Se facciamo scorrere della corrente elettrica nel filo, si formerà una notevole intensità di campo magnetico, ma non abbastanza per poterlo utilizzare. Il discorso cambia se all'interno del solenoide si inserisce una barra di ferro: il solenoide magnetizza la barra, che genera a sua volta un campo magnetico, che si somma a quello del solenoide, formando così un campo magnetico molto intenso (all'interno della bobina) , tanto da poter sollevare oggetti anche molto pesanti.

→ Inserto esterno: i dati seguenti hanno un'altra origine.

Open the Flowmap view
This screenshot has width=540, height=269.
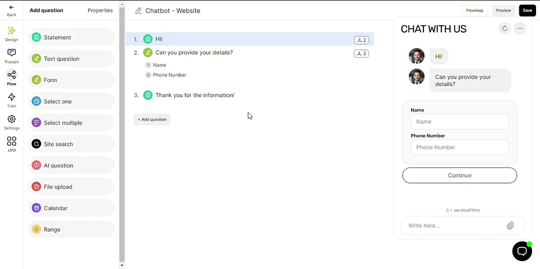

La corrente prodotta dal movimento della calamita è detta corrente indotta, ed è rilevata dal movimento delle lancette dell’amperometro.
Questo fenomeno è stato utilizzato nel treno a lievitazione magnetica: al di sotto del treno e sulle rotaie sono posizionati questi elettromagneti che si respingono, facendo scorrere il treno senza toccare le
rotaie. Usando questa tecnica, il treno può raggiungere elevate velocità.
Se si muove un magnete all’interno di un solenoide, non percorso dalla corrente, nel solenoide si genera una corrente elettrica. Se la calamita è ferma non passa corrente nel filo, ma se avviciniamo e allontaniamo la calamita si genera corrente. Il verso della corrente cambia a seconda del verso in cui si muove la calamita. Il fenomeno per cui una calamita, muovendosi tra le spire di un circuito, provoca la comparsa di una corrente elettrica viene chiamato induzione elettromagnetica.
Questa scoperta risale al 1831 e si deve allo scienziato inglese Michael Faraday.
Su questa scoperta si basa il funzionamento dei generatori di corrente impiegati nelle centrali elettriche. Un dispositivo che produce in questo modo la corrente, è l’alternatore.
È costituito da un certo numero di spire, che si trovano all’interno di un campo magnetico creato da una calamita. Se queste spire vengono messe in azione, cioè vengono fatte girare intorno a sé stesse, si genera della corrente elettrica.
Nelle centrali idroelettriche, per far muovere queste spire, si usa l’acqua, che entra nelle turbine che a sua volta fanno girare l’alternatore.
L’alternatore può essere utilizzato anche nel modo inverso, cioè facendo scorrere corrente elettrica all’interno delle spire, mettendole in azione, producendo così energia meccanica.
Questo dispositivo si chiama motore elettrico. Per esempio, l’auto elettrica utilizza il motore elettrico per mettere in rotazione le ruote.